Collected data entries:
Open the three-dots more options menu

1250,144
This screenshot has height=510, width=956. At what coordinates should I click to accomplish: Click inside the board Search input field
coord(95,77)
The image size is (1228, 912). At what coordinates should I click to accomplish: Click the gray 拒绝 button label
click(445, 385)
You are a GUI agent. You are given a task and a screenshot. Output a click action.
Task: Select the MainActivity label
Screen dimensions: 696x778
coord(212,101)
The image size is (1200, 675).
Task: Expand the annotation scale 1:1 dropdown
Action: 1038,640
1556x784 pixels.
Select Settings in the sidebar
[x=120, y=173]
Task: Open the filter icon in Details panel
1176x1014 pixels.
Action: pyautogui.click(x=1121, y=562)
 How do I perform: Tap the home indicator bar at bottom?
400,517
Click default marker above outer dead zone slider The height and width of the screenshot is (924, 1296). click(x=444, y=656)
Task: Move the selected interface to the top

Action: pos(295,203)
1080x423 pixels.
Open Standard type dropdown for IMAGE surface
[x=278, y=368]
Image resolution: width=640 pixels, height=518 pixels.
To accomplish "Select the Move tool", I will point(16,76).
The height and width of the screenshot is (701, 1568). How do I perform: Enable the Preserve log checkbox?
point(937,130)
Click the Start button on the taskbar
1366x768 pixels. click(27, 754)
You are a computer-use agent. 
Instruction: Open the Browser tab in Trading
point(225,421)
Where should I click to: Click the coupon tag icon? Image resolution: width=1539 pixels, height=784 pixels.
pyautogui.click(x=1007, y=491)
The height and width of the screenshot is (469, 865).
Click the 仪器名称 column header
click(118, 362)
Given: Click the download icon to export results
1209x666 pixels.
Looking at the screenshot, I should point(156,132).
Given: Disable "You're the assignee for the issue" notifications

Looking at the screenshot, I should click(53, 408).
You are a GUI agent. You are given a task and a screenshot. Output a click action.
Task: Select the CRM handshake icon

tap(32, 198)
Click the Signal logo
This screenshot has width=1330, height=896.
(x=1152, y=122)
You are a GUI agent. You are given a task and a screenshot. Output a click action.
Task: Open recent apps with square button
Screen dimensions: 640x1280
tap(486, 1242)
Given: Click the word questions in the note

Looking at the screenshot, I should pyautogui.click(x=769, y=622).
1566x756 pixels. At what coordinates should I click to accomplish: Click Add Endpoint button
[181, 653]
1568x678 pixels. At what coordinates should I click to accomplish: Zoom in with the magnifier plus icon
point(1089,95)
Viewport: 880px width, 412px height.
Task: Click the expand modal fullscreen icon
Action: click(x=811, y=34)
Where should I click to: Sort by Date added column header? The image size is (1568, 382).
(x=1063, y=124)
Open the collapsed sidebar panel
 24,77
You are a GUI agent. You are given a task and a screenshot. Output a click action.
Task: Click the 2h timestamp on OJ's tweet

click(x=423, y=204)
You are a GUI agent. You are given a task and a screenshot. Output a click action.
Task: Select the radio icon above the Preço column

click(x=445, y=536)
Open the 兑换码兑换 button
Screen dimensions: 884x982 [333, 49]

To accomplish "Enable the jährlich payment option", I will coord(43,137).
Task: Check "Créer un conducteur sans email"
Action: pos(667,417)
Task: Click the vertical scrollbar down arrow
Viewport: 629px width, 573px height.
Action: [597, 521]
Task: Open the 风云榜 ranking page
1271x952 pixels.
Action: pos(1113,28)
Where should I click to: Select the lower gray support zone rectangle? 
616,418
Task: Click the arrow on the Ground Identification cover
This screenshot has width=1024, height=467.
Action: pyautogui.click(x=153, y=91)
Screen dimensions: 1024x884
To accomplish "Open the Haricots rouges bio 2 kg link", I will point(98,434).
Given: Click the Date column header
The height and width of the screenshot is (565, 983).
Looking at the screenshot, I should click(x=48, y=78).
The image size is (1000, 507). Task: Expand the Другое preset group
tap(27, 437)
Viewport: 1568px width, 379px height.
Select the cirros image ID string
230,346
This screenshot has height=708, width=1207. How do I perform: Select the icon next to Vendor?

EXERCISE INSTRUCTIONS:
Write out every line of the entries that holds the word "arrow".

OUTPUT OF THE EXERCISE:
Task: Click the vertical scrollbar down arrow
Task: Click the arrow on the Ground Identification cover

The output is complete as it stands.